## WHAT TO WORK ON:
Transcribe the records in their entirety, exactly as given.

───── PROVIDED ENTRIES

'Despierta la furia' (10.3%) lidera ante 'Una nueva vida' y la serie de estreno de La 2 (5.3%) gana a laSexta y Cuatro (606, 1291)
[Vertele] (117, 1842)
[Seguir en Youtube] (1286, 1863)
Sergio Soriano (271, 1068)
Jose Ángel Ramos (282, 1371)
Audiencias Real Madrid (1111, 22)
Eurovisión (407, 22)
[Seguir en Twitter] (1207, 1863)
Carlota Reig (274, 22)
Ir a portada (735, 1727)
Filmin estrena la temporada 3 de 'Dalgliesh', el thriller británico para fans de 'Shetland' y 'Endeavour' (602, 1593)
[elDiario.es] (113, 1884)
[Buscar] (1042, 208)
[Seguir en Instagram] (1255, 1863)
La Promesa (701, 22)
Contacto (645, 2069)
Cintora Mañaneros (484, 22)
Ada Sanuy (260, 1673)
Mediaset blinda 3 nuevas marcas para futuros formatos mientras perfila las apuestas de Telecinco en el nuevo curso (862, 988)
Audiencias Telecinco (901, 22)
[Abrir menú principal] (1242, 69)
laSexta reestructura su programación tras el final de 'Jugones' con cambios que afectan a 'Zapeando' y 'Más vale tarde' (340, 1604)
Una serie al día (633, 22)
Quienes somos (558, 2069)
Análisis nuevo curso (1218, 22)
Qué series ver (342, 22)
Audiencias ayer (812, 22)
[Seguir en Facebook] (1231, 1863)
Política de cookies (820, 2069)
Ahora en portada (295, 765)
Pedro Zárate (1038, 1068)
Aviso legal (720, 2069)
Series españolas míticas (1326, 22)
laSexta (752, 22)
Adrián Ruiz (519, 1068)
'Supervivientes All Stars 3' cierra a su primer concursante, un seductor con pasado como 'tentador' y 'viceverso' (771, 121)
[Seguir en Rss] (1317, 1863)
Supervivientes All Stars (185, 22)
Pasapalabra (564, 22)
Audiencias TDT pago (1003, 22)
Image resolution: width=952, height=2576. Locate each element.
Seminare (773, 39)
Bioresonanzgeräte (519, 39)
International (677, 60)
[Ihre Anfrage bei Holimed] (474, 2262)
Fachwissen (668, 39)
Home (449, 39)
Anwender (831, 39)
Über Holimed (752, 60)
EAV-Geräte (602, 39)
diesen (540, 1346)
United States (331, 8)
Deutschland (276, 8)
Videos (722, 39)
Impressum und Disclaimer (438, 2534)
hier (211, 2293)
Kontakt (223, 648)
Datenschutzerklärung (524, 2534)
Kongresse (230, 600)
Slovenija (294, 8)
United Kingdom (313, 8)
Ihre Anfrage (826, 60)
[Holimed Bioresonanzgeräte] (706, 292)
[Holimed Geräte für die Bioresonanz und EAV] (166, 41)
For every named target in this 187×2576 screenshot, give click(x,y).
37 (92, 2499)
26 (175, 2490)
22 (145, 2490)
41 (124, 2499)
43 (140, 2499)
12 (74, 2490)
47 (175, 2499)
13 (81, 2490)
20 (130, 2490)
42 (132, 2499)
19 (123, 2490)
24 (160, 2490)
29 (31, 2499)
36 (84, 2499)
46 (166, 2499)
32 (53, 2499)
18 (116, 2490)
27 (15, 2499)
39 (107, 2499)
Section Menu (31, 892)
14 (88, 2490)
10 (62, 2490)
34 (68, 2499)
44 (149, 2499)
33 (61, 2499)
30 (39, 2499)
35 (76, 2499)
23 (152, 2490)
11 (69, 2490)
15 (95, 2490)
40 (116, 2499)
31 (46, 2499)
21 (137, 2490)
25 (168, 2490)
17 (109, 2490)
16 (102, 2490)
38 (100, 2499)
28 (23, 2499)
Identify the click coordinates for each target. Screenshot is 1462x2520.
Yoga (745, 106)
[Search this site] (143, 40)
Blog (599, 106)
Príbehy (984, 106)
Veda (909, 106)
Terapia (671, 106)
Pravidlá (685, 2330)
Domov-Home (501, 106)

──────────

## EXPECTED ANSWER:
'Despierta la furia' (10.3%) lidera ante 'Una nueva vida' y la serie de estreno de La 2 (5.3%) gana a laSexta y Cuatro (606, 1291)
[Vertele] (117, 1842)
[Seguir en Youtube] (1286, 1863)
Sergio Soriano (271, 1068)
Jose Ángel Ramos (282, 1371)
Audiencias Real Madrid (1111, 22)
Eurovisión (407, 22)
[Seguir en Twitter] (1207, 1863)
Carlota Reig (274, 22)
Ir a portada (735, 1727)
Filmin estrena la temporada 3 de 'Dalgliesh', el thriller británico para fans de 'Shetland' y 'Endeavour' (602, 1593)
[elDiario.es] (113, 1884)
[Buscar] (1042, 208)
[Seguir en Instagram] (1255, 1863)
La Promesa (701, 22)
Contacto (645, 2069)
Cintora Mañaneros (484, 22)
Ada Sanuy (260, 1673)
Mediaset blinda 3 nuevas marcas para futuros formatos mientras perfila las apuestas de Telecinco en el nuevo curso (862, 988)
Audiencias Telecinco (901, 22)
[Abrir menú principal] (1242, 69)
laSexta reestructura su programación tras el final de 'Jugones' con cambios que afectan a 'Zapeando' y 'Más vale tarde' (340, 1604)
Una serie al día (633, 22)
Quienes somos (558, 2069)
Análisis nuevo curso (1218, 22)
Qué series ver (342, 22)
Audiencias ayer (812, 22)
[Seguir en Facebook] (1231, 1863)
Política de cookies (820, 2069)
Ahora en portada (295, 765)
Pedro Zárate (1038, 1068)
Aviso legal (720, 2069)
Series españolas míticas (1326, 22)
laSexta (752, 22)
Adrián Ruiz (519, 1068)
'Supervivientes All Stars 3' cierra a su primer concursante, un seductor con pasado como 'tentador' y 'viceverso' (771, 121)
[Seguir en Rss] (1317, 1863)
Supervivientes All Stars (185, 22)
Pasapalabra (564, 22)
Audiencias TDT pago (1003, 22)
Image resolution: width=952, height=2576. Locate each element.
Seminare (773, 39)
Bioresonanzgeräte (519, 39)
International (677, 60)
[Ihre Anfrage bei Holimed] (474, 2262)
Fachwissen (668, 39)
Home (449, 39)
Anwender (831, 39)
Über Holimed (752, 60)
EAV-Geräte (602, 39)
diesen (540, 1346)
United States (331, 8)
Deutschland (276, 8)
Videos (722, 39)
Impressum und Disclaimer (438, 2534)
hier (211, 2293)
Kontakt (223, 648)
Datenschutzerklärung (524, 2534)
Kongresse (230, 600)
Slovenija (294, 8)
United Kingdom (313, 8)
Ihre Anfrage (826, 60)
[Holimed Bioresonanzgeräte] (706, 292)
[Holimed Geräte für die Bioresonanz und EAV] (166, 41)
For every named target in this 187×2576 screenshot, give click(x,y).
37 (92, 2499)
26 (175, 2490)
22 (145, 2490)
41 (124, 2499)
43 (140, 2499)
12 (74, 2490)
47 (175, 2499)
13 (81, 2490)
20 (130, 2490)
42 (132, 2499)
19 (123, 2490)
24 (160, 2490)
29 (31, 2499)
36 (84, 2499)
46 (166, 2499)
32 (53, 2499)
18 (116, 2490)
27 (15, 2499)
39 (107, 2499)
Section Menu (31, 892)
14 (88, 2490)
10 (62, 2490)
34 (68, 2499)
44 (149, 2499)
33 (61, 2499)
30 (39, 2499)
35 (76, 2499)
23 (152, 2490)
11 (69, 2490)
15 (95, 2490)
40 (116, 2499)
31 (46, 2499)
21 (137, 2490)
25 (168, 2490)
17 (109, 2490)
16 (102, 2490)
38 (100, 2499)
28 (23, 2499)
Identify the click coordinates for each target. Screenshot is 1462x2520.
Yoga (745, 106)
[Search this site] (143, 40)
Blog (599, 106)
Príbehy (984, 106)
Veda (909, 106)
Terapia (671, 106)
Pravidlá (685, 2330)
Domov-Home (501, 106)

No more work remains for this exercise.